» **Work instructions**
The whole listing, except its pictures, is to be repeated exactly.

» **Information shown**
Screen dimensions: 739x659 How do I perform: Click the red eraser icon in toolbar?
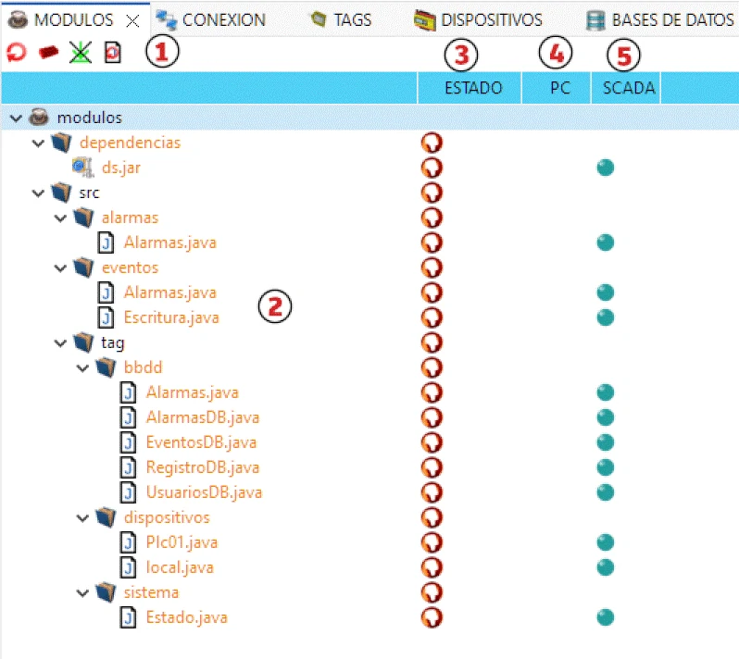[x=48, y=54]
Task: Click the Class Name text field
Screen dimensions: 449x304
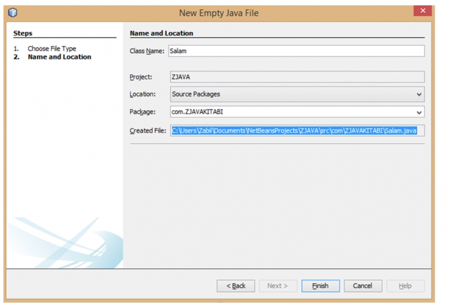Action: [x=296, y=51]

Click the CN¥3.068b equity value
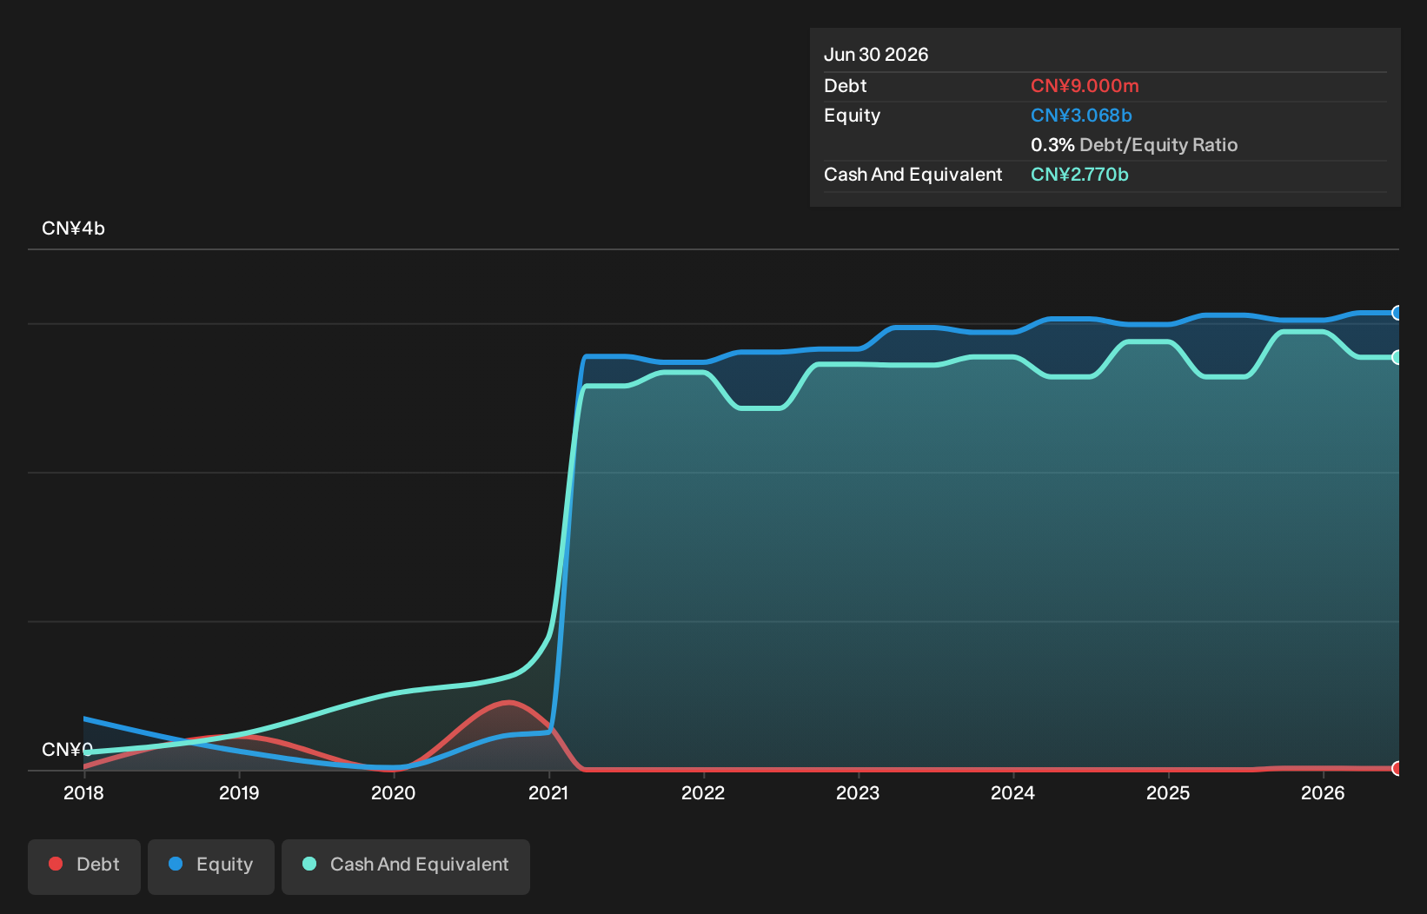(1081, 116)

» **Task solution**
Screen dimensions: 739x659 How do I perform: Click the red eraser icon in toolbar?
[x=48, y=54]
Task: Click the Class Name text field
Screen dimensions: 449x304
Action: [x=296, y=51]

Click the CN¥3.068b equity value
(1081, 116)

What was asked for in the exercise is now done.